My advice. Start with the paper work. If he wants to do his family history a DNA test isn't going to produce the interesting information. It'll just give you a bunch of matches which may or may not make sense.
If he's retired I'm guessing he's 50+ so his grandparents would have been born around 1900 or before. This makes it much easier to track through birth, marriage and census records. The census publicly available records now go to 1921 and there's the 1939 register so his parents should be on one or both and this helps to start working out relatives.
A lot of it, you can do for free to a certain extent now (though for accuracy it's better to go through ancestry).
I'm guessing he knows his parents date of birth and roughly where they were born / where they were married.
His starting point is to get hold of their marriage certificate.
https://www.gro.gov.uk/gro/content/certificates/login.asp
There's a fee to order marriage certificates - I'm guessing they married too late to be one digitalised and part of an ancestry subscription.
This will give his parents father's names. From there you look for a birth of your parents and marriages for their parents remembering that births are indexed with mothers maiden names (or a lack of a married name).
It gets more complex and difficult if there are illegitimate children but it's still doable.
My parents have both done DNA tests but tbh id argue it's only useful in certain situations as a bridge to other information and shouldn't be used as a substitute for the grind of researching through records. (Which I love). It should only be used in addition to.

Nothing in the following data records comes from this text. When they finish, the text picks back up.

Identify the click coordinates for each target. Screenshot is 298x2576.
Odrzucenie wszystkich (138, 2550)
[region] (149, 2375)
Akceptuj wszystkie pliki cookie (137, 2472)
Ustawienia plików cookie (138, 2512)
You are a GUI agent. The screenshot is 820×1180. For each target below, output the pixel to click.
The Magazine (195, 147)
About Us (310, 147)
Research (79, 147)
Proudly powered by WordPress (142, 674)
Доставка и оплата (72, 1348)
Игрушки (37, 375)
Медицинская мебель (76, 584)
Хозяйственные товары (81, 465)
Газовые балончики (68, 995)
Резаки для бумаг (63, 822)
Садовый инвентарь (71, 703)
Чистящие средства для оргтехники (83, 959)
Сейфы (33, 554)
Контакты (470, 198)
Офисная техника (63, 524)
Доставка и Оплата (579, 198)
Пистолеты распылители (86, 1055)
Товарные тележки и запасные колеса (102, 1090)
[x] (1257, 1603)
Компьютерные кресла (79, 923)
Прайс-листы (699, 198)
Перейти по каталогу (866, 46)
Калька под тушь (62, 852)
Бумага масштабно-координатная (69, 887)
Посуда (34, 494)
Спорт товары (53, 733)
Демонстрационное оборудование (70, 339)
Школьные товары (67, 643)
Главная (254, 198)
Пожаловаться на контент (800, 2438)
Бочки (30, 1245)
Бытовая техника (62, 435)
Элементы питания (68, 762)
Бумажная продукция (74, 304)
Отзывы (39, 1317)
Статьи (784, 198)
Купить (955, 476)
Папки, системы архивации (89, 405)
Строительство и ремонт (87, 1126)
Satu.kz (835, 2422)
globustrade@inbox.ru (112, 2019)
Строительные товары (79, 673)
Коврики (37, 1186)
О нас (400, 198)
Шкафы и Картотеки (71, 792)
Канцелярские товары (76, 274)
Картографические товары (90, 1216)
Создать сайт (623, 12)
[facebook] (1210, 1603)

I've helped research for a friend who didn't know who her grandfather was. DNA helped identify his wider family - but you have to know the techniques of research to be able to pin down and identify him individually and that takes a bit of experience with paperwork anyway. I'd argue to do it properly, DNA is a tool for more advanced research rather than a passing interest otherwise it's really rather meaningless anyway and you won't really understand what the information you've found.
You don't find out about murders and smugglers from DNA! You don't find out about experiences in WW1 from DNA. It doesn't tell you whether they were bakers, spinners, clergy men, soldiers... It just gives you matches and perhaps a tree and little context and certainly no idea whether what other people have shared is accurate or not!
You still should start out by tracking down birth, marriage and death certificates as a starting point then looking on census returns.
In DHs family this revealed that his great grandmother ran off with her husband's cousin - there's other trees on ancestry which don't reflect this because they haven't tracked down these records. DNA would be confusing as they'd be a bunch of matches that don't make sense. The records DID show this up though.
Don't take 'short cuts' do it properly. Then consider the DNA route to fill in gaps / confirm what you already know/ uncover those secrets. It isn't a short cut - it just adds to confusion.
As I say you may need to pay for those few original records if you don't already have them too. (Unless it's a newer record, a digital copy of a birth record is £3 but a marriage certificate is still paper only and is a bit more). Then crack on with censuses.